Gábor Bretz (Don Quichotte), David Stout (Sancho), Anna Goryachova (Dulcinée), Léonie Renaud (Pedro), Vera Maria Bitter (Garcias), Paul Schweinester (Rodriguez), Patrik Reiter (Juan), Elie Chapus (Le Chef des bandits), Felix Defèr (Un Homme). Chœur philharmonique de Prague, Orchestre symphonique de Vienne, dir. Daniel Cohen (Festival de Bregenz, 2019). Mise en scène : Mariame Clément.
Unitel/C Major CM754008. Présentation trilingue (angl., all., fr.). Distr. DistrArt Musique.

 

Un premier acte délibérément carton-pâte, pour nous rappeler les productions du passé. Un deuxième dans une salle de bains, dont le ventilateur deviendra moulin à vent, avec un Quichotte plus jeune et plus séduisant. Un troisième dans la rue où, habillé en Spiderman, il se fait agresser par des voyous. Un quatrième dans l’entreprise visiblement dirigée par Dulcinée, dont il n’est qu’un employé grisâtre. Le cinquième dans une forêt de bande dessinée. La comédie héroïque de Massenet revue par Mariame Clément, c’est cinq opéras en un, de l’historicisme traditionnel à la mise à jour contemporaine, avec autant de visages possibles du héros. Avant le lever du rideau, une publicité Gillette nous explique que les hommes de demain, à l’heure de #Me Too, ne seront plus les mêmes. Un faux spectateur apostrophe les autres dans la salle, où Don Quichotte quitte sa place pour aller jouer son rôle. La fin est regardée, comme un film, par une Dulcinée peu intéressée. Jouant donc beaucoup sur la mise en abyme, la production est bien faite, mais sans la poésie mélancolique de l’œuvre, et ses effets sentent aujourd’hui le déjà-vu, voire, au-delà des apparences, la facilité – Dulcinée moustachue au quatrième acte…

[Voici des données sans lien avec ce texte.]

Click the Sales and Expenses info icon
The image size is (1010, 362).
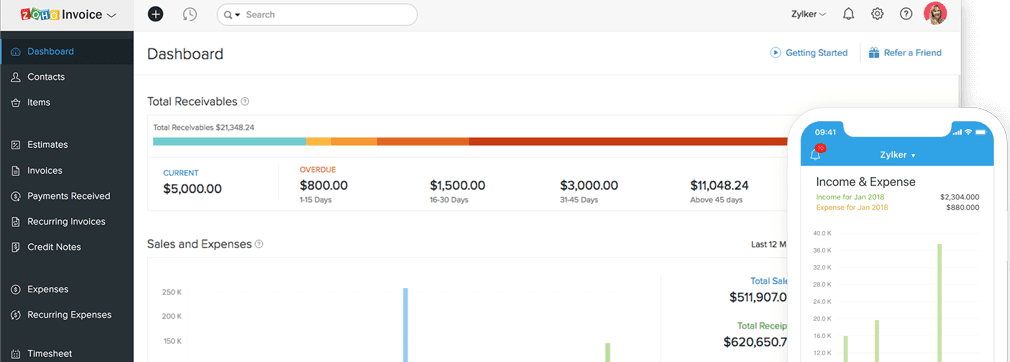(259, 244)
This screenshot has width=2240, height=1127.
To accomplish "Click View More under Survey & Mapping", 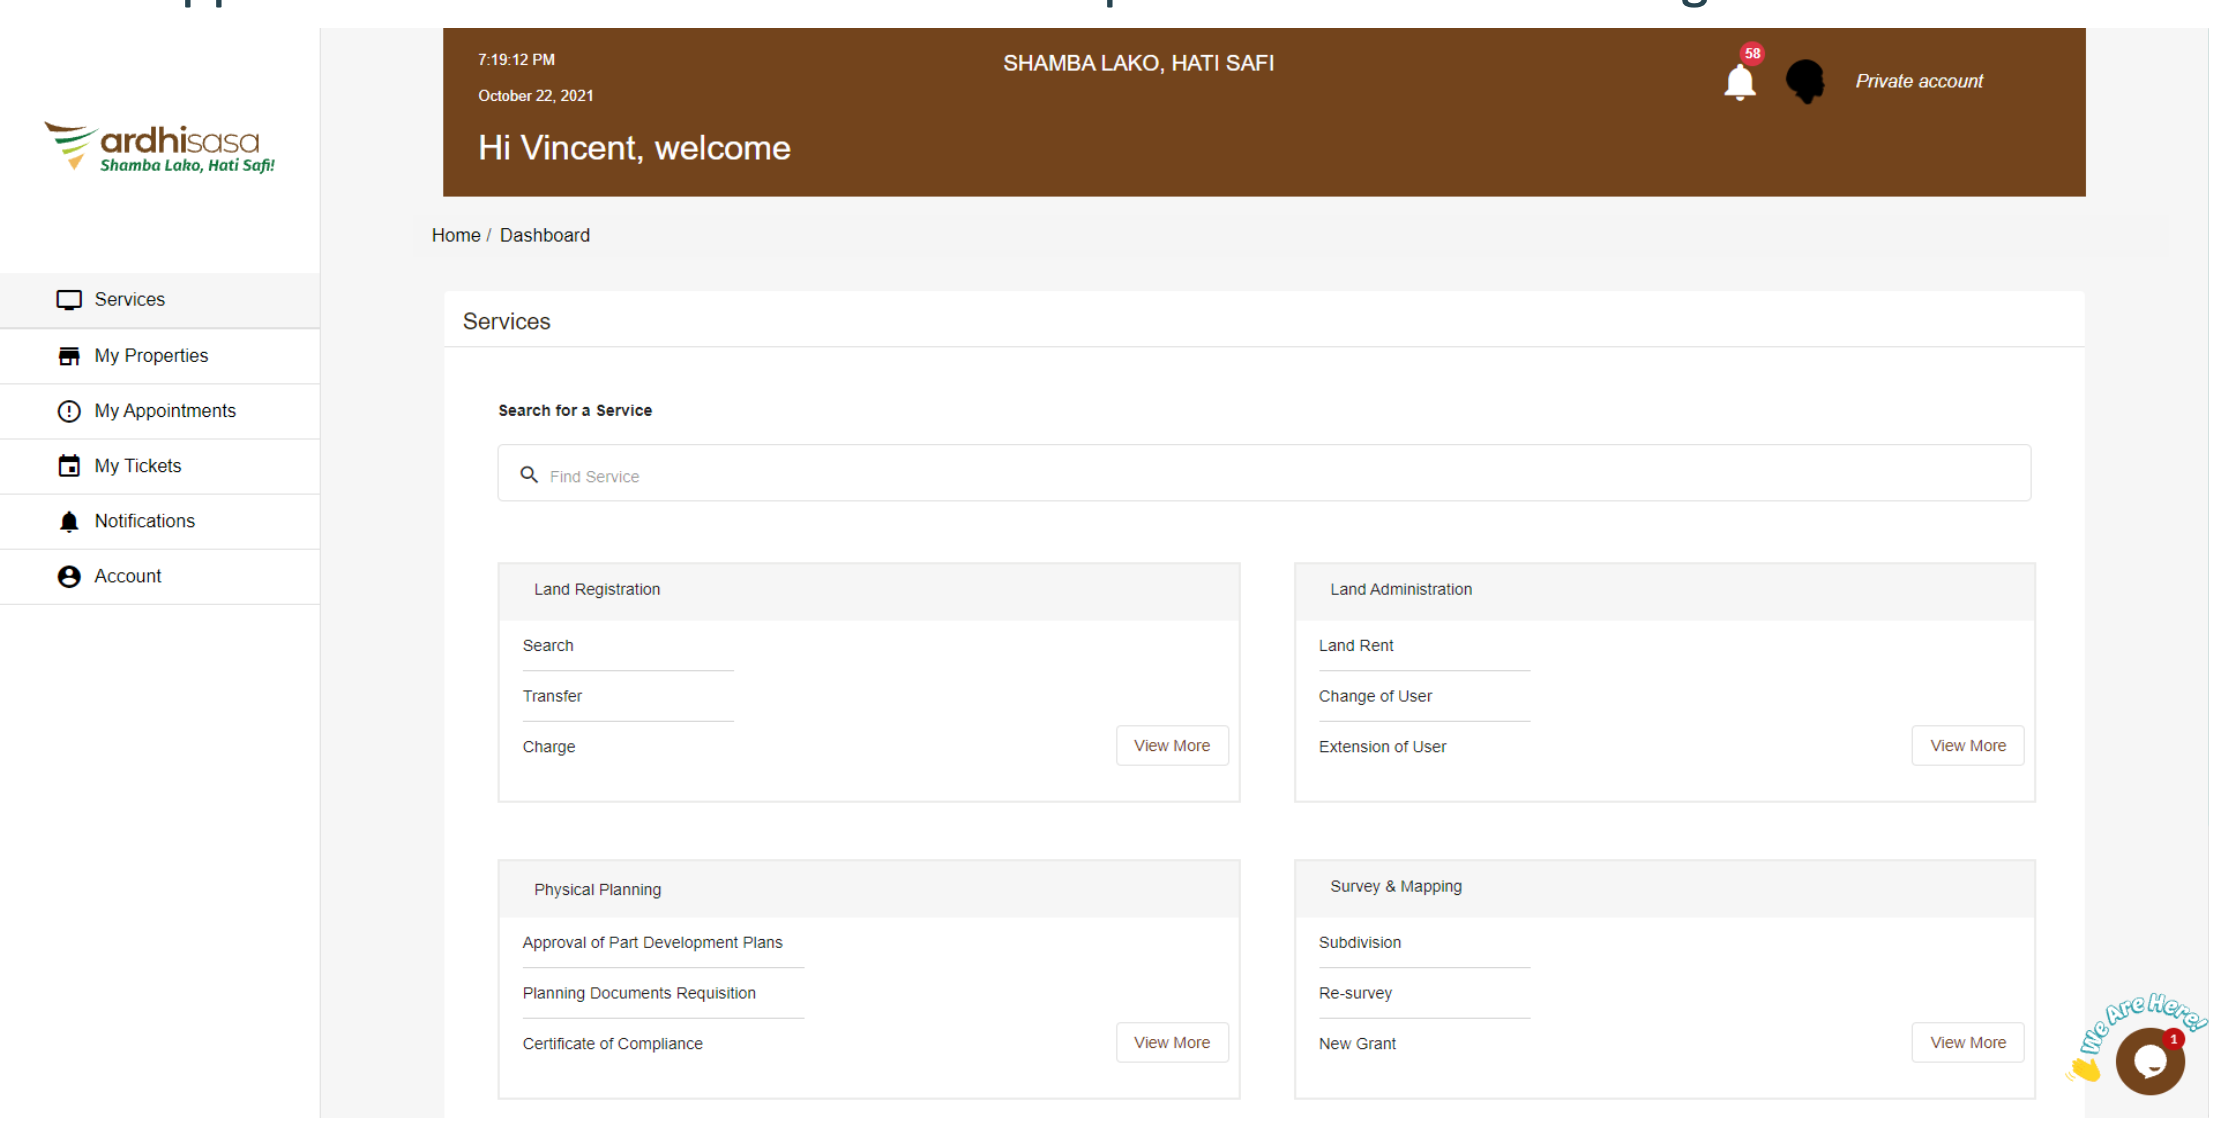I will 1967,1043.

L’interprétation musicale ne rehausse malheureusement pas le propos. Belle direction, pourtant, du jeune Daniel Cohen, sans pathos, ancrant Massenet dans la modernité qu’on lui a souvent refusée. Belles voix aussi du maître et du valet – le timbre d’Anna Goryachova manque un peu de rondeur. Mais ces excellents chanteurs ont le français si exotique qu’il faut beaucoup d’abnégation pour aller jusqu’au bout – cela invalidait, de même, la production de Plamen Kartaloff à Sofia. Quand on ignore la prosodie française, on ne chante pas Massenet, on le massacre. Souvenons-nous du Jochanaan salzbourgeois de Gábor Bretz et oublions vite son chevalier de la longue figure. David Stout passerait un peu mieux en Sancho. Quant à Anna Goryachova, attendons-la dans un autre répertoire. Pour voir Don Quichotte, retournons à la production de Laurent Pelly et aux adieux à la scène de José van Dam : voix très crépusculaire, mais leçon de style français.